We probably all know of our most famous 'boy' politician, William Jefferson Hague who, as a squeaky (sorry, but it was true) voiced youth, was invited to address the Conservative Party Conference way back before the last two or three wars, oh, I remember it was 1977, aged just sweet 16. As far as I know he did not then go into local authority politics but went on to University to study, amongst other things, politics, before actually entering Parliament at 26 years of age.
But there are some who as teenagers do enter the local political arena and this blog has been prompted by a couple of them.
First there is Aaron Kiely a young Labour councillor on Thurrock. Just after he was elected last year he started following me on Twitter, so, I followed back Local Councillor and all that..... I think he was about 19 at the time. He made a silly remark one Thursday night during BBC Question Time and I took him to task over it, giving him quite a hard time. He did respond and engage, for a time, but then I noticed that he UNFOLLOWED ME on Twitter, which of course I thought was rather immature of him, but that's me, right. I did send him a tweet and he responded, eventually, saying that it was his phone, he changed it and when he loaded apps for Twitter, etc, it must have unfollowed me, yeah and pigs will fly..

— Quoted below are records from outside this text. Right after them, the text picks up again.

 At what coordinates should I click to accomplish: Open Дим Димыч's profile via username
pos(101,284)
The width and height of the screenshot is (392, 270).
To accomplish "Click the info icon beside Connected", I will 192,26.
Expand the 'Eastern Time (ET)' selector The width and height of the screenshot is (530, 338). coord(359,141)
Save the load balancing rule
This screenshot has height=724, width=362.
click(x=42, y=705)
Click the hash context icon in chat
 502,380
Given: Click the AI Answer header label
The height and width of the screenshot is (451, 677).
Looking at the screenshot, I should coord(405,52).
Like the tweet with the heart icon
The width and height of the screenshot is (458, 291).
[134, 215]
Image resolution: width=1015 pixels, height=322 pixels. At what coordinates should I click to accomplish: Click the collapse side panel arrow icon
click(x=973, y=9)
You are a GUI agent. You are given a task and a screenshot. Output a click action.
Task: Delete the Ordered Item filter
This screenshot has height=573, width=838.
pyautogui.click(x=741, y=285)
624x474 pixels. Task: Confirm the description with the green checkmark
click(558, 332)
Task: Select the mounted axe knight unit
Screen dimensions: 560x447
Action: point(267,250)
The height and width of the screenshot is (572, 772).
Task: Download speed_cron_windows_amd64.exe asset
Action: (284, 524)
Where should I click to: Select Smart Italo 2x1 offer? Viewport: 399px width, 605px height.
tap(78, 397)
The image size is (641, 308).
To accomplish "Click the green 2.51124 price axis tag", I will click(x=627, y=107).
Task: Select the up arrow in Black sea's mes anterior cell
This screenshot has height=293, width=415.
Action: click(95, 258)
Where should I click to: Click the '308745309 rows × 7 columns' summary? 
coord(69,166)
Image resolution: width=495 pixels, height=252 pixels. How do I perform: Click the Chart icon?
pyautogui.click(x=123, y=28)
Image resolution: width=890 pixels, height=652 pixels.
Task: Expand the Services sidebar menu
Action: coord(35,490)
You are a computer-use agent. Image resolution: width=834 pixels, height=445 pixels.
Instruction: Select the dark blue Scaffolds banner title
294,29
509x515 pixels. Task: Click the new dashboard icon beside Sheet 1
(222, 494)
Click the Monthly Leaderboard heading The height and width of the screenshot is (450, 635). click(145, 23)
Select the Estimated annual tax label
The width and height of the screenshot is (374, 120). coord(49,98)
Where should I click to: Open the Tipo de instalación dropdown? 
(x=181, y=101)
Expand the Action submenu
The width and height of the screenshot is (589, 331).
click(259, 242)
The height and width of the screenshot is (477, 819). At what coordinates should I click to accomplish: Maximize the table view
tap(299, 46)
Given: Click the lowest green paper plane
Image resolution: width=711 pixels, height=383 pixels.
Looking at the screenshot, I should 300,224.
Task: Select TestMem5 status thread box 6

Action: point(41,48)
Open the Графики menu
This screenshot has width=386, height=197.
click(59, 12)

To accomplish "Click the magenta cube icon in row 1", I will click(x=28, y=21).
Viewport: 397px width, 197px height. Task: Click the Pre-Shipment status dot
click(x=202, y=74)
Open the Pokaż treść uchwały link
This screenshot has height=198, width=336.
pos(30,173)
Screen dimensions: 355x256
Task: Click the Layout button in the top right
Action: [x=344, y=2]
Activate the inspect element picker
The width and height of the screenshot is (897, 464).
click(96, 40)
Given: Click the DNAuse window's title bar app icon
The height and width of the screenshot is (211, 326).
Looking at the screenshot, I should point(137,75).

Then today I noticed an article that another 19 year old Labour councillor in Basildon, Andrew Gordon, has a trembling lip because another councillor, party unknown and not really interested enough to look it up, has given him a bit of a hard time over his, Gordon's, second speech. Apparently it was lousy but I couldn't comment as I have no idea what it was about....
But there you go, two 19 year olds getting into politics and then going off in a huff because someone took them to task over something they said or tweeted, so, I will ask the question again,
DO TEENAGERS HAVE THE MATURITY AND LIFE EXPERIENCES TO BE INVOLVED IN PROPER POLITICS?
Based on the two incidents above, the answer has to be a resounding no. OK, I know that this is not a scientific approach to this question, which after all is a serious one for the constituents of these kids. After all they have been voted in to public office to 'look after our interests' but at the first sign of a 'telling off' they skulk off into a corner like a chastised child with a petulant lip!
And these are the 'kids' looking after our interests and who we need to be able to take a knock or two in the rough and tumble of politics and to be able to stand up to people like me and or other councillors without running off with their tails between their legs and then only 'engaging' with sycophants and hangers on.
So, maybe there needs to be a law passed saying that politicians, local and national must first serve time in the workplace / the services/ the community, and not just the local University or Sixth Form College, gaining life experiences, maturity and moral fibre, before being allowed to take up a position in public politics.........
What do you think?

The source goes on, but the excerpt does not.